Кому на руси жить (СИ) - "Константин" (электронную книгу бесплатно без регистрации .txt) 📗
Становится тихо. С темнотой приходят комары. Сотни комаров. Их противный, нудный вой мертвого из могилы поднимет. Ладно бы кусали молча, нет, выть им надо, тварям! Поначалу я пытаюсь с ними бороться, излупил себе все щеки и лоб, прихлопнул десятка три, но меньше их не становится. Как в сказке, вместо одной отрубленной головы у Горыныча отрастало сразу три, так и тут за одного убитого мною комара мигом слетается мстить еще пятеро. Откуда они прут? Оказалось, я не закрыл за собой дверь, пришлось вставать и ползти к выходу, эдак они меня к утру обглодают. Волки, а не комары.

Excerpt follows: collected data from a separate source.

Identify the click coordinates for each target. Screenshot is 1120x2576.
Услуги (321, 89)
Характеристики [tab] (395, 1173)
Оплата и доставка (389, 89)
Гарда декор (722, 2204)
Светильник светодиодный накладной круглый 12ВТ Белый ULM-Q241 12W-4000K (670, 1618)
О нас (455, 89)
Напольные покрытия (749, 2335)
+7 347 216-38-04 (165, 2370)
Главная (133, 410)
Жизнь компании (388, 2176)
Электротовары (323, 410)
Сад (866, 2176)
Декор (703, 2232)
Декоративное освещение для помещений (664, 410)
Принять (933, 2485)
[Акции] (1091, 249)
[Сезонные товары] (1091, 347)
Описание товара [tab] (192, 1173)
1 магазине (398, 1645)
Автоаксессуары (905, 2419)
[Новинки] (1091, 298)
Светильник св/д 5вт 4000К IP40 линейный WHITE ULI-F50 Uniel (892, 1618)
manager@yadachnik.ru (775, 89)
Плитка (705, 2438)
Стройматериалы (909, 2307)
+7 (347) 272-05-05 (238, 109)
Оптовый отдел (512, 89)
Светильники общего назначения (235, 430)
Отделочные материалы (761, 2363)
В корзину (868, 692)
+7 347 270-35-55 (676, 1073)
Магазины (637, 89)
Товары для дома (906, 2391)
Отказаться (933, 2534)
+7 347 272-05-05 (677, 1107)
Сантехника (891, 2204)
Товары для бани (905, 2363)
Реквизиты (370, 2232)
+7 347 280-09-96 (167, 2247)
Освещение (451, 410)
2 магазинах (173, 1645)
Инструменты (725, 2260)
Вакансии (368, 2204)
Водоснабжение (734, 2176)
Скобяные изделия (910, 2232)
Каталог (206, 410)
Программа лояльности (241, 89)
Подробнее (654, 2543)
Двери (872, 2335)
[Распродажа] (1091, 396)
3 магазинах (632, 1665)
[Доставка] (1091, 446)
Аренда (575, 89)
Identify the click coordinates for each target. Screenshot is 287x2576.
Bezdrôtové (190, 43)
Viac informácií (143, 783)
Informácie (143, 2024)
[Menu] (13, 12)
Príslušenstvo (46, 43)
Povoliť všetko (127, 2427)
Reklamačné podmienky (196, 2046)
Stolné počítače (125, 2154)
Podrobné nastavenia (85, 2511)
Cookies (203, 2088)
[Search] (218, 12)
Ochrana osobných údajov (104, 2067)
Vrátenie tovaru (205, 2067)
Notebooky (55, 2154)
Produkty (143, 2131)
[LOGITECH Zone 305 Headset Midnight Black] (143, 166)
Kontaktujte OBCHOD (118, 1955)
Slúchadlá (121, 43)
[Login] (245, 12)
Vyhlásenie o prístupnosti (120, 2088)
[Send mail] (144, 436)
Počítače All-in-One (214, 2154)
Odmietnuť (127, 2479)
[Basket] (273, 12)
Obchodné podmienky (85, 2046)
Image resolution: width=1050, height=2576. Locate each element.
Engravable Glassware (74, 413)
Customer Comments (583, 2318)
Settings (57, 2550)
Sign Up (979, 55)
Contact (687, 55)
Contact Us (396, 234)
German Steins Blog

Дохнув ночного воздуха из открытого дверного проема, я внезапно захотел отлить. Лезу в полной темноте по лесенке вниз. Далеко отходить не стал, в таком мраке ноги можно переломать. Надудонил прямо под нижний венец конюшенного сруба, завязываю веревочки сначала на кальсонах, потом на портках и в свою берлогу обратно карабкаюсь. Ногами на третьей перекладине, слышу за спиной тихие звуки. Замираю и слегка пригибаюсь, силясь что-то рассмотреть. На темном ночном фоне кажется какое-то движение еще более черного пятна возле кустов у границы подворья. Раздается резкий выдох, за ним свист летящего предмета. Голая ступня неожиданно срывается с перекладины, кратковременно повисаю на руках. Что-то с глухим звуком бьется в бревна ровно в том месте, где секунду назад была моя шея. Раздается треск ломаемых веток кустарника и топот убегающих ног.
Расшатав за за край, вынимаю из бревна недлинный нож без рукояти и с безумно колотящимся сердцем спешу скрыться за дверью на сеновале. Там меняю дислокацию: прячусь в сене возле выхода.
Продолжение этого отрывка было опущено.